My Gnome has Olive wood handles. This is another aspect of the knife that made me want to purchase it. The handle looked great in the product photos, and looks every bit as good in person. It’s very well done.
However the shape of the handle is not very ideal for the shape of my hands. If you are a Hobbit, or perhaps a knife-wielding baby, then this handle might fit your hand. For everyone else, it’s assumed you will be using the lanyard to complete the grip on the knife.
Boker Gnome Sheath
I’ve already mentioned that the knife is too loose in the leather sheath. It has another major flaw, at least for right handed folks. The belt loop is on the wrong side! Or maybe it’s not even supposed to be a belt loop. In which case it’s probably on the correct side to hang from a chain or cord as a neck knife.

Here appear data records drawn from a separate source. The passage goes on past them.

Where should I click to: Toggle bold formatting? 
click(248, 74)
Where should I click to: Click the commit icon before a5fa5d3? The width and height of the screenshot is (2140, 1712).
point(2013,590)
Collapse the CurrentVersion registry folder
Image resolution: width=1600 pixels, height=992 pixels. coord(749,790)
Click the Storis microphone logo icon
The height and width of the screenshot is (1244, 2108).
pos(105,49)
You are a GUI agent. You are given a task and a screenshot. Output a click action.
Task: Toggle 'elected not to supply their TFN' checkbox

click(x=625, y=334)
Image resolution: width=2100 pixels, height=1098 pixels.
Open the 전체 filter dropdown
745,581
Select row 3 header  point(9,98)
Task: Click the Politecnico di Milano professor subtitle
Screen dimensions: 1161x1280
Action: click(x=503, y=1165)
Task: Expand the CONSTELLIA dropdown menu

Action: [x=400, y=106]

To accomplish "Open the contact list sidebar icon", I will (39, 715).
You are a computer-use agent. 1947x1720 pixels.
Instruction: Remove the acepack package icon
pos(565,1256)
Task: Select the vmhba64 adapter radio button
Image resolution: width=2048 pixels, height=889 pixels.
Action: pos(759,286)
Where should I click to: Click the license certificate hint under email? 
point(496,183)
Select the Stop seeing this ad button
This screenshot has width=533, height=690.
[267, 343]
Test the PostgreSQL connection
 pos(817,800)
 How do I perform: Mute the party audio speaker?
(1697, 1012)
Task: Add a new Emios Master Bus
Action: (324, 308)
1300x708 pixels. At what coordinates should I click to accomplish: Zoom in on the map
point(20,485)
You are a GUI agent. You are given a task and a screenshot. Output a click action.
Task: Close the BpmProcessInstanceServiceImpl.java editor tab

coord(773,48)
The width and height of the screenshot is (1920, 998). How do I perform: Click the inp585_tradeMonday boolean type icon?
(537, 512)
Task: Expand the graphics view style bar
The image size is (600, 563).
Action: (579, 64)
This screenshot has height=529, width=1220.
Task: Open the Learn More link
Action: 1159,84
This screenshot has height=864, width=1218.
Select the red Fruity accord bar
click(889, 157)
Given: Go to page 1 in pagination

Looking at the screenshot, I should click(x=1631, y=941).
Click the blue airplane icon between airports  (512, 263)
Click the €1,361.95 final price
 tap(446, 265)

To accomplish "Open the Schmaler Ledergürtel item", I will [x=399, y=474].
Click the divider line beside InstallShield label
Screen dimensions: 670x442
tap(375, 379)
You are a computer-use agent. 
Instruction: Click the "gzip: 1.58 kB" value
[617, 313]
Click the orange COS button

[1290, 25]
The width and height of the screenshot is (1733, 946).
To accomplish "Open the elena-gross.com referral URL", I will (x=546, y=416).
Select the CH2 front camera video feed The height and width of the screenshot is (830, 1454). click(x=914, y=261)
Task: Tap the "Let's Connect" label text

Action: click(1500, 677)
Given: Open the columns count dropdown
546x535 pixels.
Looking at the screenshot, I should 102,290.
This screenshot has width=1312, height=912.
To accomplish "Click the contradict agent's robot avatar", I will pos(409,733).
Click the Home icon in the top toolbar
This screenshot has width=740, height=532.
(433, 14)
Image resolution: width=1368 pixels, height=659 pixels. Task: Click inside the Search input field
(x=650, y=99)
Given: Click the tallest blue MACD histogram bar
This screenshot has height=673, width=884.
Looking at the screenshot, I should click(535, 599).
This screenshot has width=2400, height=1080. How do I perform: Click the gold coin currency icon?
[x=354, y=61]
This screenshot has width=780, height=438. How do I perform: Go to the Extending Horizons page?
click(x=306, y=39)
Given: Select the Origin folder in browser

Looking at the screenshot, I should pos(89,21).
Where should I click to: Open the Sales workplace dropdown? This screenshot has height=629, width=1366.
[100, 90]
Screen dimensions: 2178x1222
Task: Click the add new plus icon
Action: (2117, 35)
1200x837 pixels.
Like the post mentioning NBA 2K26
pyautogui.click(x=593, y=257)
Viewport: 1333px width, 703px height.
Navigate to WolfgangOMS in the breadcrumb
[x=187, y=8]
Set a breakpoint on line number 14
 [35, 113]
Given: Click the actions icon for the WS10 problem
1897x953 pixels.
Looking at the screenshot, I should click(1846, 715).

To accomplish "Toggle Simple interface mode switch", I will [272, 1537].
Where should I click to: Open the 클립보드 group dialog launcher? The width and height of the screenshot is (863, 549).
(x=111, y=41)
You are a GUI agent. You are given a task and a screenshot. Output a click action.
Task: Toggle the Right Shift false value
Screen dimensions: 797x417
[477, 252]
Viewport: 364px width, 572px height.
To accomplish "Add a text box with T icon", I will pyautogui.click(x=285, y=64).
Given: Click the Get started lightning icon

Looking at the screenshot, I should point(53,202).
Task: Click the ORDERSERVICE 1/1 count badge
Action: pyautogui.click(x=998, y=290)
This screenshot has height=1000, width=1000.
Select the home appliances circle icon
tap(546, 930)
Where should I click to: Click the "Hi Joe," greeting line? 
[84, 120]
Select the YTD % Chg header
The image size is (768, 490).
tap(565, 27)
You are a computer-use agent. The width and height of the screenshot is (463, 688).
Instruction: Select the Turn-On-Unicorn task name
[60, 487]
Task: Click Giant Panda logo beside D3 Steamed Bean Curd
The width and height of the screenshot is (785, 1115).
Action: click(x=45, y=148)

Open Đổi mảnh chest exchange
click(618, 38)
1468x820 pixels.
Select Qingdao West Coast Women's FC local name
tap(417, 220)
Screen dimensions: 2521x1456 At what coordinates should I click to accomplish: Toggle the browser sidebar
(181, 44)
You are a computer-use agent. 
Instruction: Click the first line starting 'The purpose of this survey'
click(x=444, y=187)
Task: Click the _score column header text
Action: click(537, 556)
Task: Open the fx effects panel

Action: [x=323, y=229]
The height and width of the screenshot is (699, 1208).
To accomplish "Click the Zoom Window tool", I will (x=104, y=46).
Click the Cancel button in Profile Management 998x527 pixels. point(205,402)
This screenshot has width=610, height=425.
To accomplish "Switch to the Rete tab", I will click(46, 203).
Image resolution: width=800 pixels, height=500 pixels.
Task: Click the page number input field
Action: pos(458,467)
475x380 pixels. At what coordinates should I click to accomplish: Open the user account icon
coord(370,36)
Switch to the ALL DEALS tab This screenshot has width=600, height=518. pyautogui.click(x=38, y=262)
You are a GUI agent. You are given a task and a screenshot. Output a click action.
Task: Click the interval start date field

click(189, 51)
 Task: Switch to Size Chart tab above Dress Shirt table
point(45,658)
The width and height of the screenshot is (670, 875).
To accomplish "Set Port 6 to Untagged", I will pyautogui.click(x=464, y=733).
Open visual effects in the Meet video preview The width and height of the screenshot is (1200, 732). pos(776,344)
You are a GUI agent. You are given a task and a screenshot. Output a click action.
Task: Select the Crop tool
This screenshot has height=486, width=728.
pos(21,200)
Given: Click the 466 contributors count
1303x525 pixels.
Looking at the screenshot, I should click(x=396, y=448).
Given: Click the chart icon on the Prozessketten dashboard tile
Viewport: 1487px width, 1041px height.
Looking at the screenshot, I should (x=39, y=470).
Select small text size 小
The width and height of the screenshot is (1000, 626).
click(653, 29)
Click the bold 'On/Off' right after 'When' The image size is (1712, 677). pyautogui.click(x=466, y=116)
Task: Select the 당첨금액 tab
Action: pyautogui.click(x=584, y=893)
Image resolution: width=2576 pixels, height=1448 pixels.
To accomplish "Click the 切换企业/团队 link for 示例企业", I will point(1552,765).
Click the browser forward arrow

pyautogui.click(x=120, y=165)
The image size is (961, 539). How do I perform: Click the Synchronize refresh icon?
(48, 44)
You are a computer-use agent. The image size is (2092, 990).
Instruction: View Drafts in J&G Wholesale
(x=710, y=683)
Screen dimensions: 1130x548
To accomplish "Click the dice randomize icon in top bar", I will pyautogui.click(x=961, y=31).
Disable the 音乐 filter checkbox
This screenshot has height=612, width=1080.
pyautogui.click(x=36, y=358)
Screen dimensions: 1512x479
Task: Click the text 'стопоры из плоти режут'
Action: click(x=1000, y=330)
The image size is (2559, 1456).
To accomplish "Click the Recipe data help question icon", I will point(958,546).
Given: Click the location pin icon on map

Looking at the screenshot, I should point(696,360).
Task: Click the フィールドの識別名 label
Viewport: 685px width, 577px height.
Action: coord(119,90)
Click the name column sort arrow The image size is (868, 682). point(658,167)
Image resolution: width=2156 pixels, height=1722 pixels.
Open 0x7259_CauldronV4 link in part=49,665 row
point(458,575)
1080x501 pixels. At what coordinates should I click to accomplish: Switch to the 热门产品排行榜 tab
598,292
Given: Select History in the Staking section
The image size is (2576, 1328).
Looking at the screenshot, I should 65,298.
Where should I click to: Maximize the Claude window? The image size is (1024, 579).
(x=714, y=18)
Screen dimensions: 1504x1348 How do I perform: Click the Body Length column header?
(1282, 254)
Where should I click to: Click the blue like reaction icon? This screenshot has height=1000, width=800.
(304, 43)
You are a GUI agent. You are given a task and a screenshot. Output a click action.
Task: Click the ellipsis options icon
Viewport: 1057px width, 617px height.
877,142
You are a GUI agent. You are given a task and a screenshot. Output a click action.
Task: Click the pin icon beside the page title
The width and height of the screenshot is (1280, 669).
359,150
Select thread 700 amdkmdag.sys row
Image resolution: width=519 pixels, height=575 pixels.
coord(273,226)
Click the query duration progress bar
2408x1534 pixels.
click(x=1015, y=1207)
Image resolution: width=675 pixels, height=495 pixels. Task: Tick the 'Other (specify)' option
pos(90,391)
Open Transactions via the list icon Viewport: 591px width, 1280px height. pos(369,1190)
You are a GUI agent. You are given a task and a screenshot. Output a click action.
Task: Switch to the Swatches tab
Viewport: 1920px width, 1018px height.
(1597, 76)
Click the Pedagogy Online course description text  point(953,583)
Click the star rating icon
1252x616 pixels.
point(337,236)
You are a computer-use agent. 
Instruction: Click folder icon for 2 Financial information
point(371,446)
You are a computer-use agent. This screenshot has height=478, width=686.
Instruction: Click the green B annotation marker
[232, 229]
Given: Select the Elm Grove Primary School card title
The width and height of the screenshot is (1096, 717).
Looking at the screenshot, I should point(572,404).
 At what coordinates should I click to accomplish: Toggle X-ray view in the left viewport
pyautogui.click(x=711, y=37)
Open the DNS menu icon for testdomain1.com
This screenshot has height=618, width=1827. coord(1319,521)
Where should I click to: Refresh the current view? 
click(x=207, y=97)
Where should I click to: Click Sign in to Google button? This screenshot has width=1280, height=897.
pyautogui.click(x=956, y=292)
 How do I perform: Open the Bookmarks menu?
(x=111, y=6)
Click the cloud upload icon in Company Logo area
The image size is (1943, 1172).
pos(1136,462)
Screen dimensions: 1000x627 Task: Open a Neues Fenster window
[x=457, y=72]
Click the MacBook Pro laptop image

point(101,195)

Other than those issues, I really like the look of the sheath. The craftsmanship is good: stitching, finish–it looks high class.
My sample came with a leather lanyard. It’s an important part of how the knife is designed to be used, and they didn’t skimp on it. The lanyard looks high class, just like the sheath.
Boker Gnome Usability
I wasn’t able to do much testing with the loose sheath. The best I could do was carry it around the house for a little bit testing it with a few EDC type tasks like opening packages. On top of that, I just couldn’t get a good grip on the knife, even using the lanyard as part of the handle. You could make the argument that the compact size makes it worth not getting a good grip on the handle, but I have a few other small fixed blades which do not have this problem.
Boker Gnome just doesn’t do it for me. Even if I got a good fitting sheath, I don’t like the one-finger feel of the grip. I understand that lots of people love the compact size and the feel of the lanyard as a surrogate handle, but it’s not for me. The blade itself is a perfect shape for EDC, but I just can’t get past the feel of the handle, not to mention the fact that mine is unsafe to carry with the extremely loose sheath.
They say you only get one chance to make a first impression, and this Gnome really fell flat for me. But hey, that’s why there’s thousands of different knives out there. It sure looks nice, though, and I could see myself someday carrying it in a more upscale environment like for an office. Once I figure out how to fix the sheath, though.
What I like best about the Gnome, and the reason I bought it, is that it’s very compact and non-threatening. It looks classy and I can see why people like it, though it’s not for me personally.